Another complication is described by Chris Backe.  He wants to know why the Anti-English Spectrum group has not been charged with libel. The AES has stated in the past that “that foreigners engage in “sexual molestation,” and that they “target children.””  Backe wonders who and how to sue:

Who is the guilty party, though? The AES as a whole? Naver, for not shutting down a website that is against the law / their own principles? The person / people whose posts are allowed to promote a racist / xenophobic agenda? The lawmakers who go on record with the same racist / xenophobic agenda? And how has a foreigner’s reputation been damaged? Both of those things would have to be figured out before a libel case could go forward.
In politics and crime stories, everyone knows what is happening in the US – often better than they do in their own countries or in Korea.  I started this article with a comment from a person who seemed to think American freedoms are defended here.  That commenter should also be careful in other countries.In the UK, the reporter Simon Singh let slip the word ‘bogus’ in an article about chiropractic.  He lost his first court case but eventually won.
“Simon is likely to be out of pocket by about £20,000. This – and two years of lost earnings, which he can never recover, is the price he has paid for writing an article criticising the BCA for making claims the Advertising Standards Authority has ruled can no longer be made.
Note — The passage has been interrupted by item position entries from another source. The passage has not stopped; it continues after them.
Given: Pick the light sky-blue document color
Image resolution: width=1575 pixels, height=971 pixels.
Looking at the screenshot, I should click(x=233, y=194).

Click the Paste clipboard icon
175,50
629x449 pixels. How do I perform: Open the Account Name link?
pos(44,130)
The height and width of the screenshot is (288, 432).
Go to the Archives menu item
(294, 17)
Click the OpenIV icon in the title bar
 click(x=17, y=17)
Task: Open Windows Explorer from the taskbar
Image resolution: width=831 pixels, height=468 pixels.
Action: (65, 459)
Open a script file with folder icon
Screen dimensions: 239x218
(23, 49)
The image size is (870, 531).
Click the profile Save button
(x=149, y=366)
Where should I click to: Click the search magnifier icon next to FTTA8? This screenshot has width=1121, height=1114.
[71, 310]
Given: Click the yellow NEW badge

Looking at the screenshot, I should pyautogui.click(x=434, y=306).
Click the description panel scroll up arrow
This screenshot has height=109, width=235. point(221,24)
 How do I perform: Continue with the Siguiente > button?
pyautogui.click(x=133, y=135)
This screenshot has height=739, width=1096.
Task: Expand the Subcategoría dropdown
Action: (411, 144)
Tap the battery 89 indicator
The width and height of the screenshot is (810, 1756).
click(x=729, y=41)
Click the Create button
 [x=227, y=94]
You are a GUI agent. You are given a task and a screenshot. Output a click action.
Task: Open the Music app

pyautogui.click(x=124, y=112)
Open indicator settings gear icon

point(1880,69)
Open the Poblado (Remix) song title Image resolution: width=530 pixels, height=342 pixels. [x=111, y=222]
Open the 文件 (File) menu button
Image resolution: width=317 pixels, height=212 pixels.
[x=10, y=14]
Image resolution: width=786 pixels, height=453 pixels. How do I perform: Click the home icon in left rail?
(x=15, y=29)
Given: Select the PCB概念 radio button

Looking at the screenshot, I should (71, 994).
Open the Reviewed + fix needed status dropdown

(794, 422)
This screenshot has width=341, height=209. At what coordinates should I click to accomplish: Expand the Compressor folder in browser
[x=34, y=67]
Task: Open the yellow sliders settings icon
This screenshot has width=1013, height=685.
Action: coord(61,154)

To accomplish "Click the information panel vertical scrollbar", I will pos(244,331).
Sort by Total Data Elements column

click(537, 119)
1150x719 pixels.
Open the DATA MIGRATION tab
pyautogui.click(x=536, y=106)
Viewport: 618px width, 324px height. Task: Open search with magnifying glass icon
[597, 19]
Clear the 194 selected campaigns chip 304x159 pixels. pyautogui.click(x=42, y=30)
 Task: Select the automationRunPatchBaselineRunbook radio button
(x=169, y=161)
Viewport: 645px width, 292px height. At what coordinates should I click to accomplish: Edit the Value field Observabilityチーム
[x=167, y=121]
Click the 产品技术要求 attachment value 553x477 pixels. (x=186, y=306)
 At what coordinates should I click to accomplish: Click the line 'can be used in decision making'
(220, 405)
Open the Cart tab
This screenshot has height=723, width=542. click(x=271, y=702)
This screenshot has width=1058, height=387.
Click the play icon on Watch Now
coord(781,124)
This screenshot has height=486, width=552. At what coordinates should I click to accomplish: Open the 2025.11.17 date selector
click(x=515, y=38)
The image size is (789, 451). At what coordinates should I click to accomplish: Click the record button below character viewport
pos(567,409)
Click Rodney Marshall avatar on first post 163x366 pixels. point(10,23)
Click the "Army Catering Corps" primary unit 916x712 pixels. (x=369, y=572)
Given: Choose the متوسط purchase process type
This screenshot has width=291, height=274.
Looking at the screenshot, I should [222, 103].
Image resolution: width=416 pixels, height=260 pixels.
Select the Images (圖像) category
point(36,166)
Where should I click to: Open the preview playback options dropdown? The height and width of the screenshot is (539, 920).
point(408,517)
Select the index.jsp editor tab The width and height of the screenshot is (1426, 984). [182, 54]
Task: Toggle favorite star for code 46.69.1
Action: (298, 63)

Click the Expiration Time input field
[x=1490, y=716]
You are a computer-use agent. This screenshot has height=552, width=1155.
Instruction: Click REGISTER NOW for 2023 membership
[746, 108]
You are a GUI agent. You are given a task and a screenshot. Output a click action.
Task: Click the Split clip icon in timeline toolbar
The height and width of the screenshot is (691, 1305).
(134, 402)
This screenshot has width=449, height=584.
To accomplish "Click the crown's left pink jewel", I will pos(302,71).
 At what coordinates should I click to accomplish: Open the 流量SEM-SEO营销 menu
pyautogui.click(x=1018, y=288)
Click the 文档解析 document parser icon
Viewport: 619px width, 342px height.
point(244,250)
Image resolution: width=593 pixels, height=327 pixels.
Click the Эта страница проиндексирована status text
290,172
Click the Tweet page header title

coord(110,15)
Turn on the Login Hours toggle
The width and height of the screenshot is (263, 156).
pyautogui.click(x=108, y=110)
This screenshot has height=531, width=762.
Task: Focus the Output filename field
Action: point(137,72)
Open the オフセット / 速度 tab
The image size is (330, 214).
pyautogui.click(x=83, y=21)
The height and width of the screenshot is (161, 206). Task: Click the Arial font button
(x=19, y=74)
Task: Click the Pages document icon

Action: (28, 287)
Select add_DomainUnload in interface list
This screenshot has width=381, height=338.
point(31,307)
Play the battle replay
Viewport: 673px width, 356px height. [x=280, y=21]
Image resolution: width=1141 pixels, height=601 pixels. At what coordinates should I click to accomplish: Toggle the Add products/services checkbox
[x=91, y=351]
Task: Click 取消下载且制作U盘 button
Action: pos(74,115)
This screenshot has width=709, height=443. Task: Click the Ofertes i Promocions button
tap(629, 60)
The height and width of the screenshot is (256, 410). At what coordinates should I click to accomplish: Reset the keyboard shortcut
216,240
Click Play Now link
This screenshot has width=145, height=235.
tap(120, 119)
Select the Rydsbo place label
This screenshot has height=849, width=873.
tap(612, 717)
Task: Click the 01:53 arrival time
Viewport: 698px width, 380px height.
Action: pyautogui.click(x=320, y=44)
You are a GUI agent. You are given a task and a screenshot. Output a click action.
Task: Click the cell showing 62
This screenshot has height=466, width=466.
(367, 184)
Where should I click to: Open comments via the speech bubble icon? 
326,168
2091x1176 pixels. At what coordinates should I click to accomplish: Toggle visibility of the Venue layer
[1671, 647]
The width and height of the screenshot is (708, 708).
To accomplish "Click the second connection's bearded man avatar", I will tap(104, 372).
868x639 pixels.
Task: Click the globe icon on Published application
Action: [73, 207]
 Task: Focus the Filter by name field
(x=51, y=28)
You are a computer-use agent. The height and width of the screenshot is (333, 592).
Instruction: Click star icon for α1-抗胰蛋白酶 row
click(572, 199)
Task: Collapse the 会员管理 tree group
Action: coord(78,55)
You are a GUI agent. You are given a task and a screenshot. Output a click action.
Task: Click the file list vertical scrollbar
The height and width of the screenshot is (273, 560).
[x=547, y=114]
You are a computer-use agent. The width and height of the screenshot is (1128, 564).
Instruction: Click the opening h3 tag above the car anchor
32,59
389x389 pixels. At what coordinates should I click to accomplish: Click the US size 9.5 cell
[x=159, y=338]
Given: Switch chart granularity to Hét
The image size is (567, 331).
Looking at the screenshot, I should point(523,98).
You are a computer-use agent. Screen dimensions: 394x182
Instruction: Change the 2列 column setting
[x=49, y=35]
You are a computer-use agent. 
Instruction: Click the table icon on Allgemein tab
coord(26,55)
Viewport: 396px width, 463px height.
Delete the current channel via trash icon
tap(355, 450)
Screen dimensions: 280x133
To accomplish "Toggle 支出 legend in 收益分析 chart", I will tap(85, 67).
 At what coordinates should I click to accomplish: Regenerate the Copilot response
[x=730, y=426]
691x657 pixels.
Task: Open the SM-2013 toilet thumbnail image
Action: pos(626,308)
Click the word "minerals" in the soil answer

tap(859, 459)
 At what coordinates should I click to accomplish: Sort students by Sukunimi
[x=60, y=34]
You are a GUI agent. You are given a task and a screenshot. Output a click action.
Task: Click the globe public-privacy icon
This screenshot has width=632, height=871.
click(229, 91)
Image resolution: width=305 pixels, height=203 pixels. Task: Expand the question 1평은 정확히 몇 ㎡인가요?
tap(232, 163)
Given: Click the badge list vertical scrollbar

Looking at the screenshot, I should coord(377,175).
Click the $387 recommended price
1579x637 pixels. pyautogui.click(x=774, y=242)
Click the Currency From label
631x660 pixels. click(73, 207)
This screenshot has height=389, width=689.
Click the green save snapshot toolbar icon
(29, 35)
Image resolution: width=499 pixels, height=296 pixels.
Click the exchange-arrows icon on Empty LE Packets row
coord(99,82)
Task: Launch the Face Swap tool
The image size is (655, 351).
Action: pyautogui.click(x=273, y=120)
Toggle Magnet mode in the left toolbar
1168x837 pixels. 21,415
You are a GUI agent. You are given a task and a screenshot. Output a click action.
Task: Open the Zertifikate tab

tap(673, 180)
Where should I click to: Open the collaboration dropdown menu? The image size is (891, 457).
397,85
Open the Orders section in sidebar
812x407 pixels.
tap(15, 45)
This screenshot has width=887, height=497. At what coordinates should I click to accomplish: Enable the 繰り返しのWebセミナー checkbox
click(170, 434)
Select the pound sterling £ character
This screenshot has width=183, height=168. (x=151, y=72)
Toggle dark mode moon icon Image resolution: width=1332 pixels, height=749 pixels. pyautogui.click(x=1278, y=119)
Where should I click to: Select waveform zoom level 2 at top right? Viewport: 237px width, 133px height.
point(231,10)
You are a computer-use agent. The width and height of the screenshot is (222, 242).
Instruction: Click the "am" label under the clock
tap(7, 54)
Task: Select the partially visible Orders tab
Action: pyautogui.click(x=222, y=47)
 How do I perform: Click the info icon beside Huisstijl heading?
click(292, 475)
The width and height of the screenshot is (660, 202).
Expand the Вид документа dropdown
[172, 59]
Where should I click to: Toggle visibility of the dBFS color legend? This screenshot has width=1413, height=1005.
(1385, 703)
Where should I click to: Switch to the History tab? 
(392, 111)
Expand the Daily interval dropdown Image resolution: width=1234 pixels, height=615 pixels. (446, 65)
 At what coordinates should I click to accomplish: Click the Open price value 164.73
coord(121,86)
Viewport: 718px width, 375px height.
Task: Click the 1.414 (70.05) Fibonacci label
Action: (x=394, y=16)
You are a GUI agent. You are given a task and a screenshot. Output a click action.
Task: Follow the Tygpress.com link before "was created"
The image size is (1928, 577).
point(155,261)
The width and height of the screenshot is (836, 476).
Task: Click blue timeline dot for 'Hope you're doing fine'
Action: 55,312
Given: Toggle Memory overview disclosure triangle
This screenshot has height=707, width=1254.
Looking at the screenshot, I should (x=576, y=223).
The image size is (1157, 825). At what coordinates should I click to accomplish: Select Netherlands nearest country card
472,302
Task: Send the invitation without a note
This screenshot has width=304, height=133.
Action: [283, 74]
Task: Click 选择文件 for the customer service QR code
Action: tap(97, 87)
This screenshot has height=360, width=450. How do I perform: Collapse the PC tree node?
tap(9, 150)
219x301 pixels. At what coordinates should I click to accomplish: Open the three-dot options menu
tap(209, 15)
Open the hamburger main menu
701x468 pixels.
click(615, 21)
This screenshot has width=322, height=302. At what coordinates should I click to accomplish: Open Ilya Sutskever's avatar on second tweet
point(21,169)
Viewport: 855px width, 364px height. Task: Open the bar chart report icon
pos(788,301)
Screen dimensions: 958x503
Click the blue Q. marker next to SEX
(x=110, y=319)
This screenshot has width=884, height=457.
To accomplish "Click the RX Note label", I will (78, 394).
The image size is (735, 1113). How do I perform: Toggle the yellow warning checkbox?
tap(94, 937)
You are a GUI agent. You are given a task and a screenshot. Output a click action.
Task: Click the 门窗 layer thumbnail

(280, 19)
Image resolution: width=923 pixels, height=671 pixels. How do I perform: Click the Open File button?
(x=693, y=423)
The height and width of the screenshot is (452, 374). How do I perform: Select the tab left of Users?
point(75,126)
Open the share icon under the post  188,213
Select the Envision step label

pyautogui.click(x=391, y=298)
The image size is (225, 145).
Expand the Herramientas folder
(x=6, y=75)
In the game of libel, even winning is costly and stressful.”  
Indeed, the UK is known for libel tourism.“one of the favored venues for restrictive and chilling judgments is England, where libel laws are heavily weighted toward the plaintiff, placing on the defendant the entire burden of proving that a statement was not false and injurious.”In Canada, Dr Jeffery Shallit from the University of Waterloo, describes ‘libel chill’ in this article.  “…if the court finds you told the truth but your intent was malicious, you might lose anyway.”  At The New Republic, libel in China and Singapore is mentioned, mostly as a tool used by the government to control dissent.  In the US, it does seem you are well protected from libel; at least senators are.  Jon Kyl seems to be fine after claiming 90% of Planned Parenthood’s business comes from abortions.  The correct number is 3%.  The Colbert Report had fun with this one.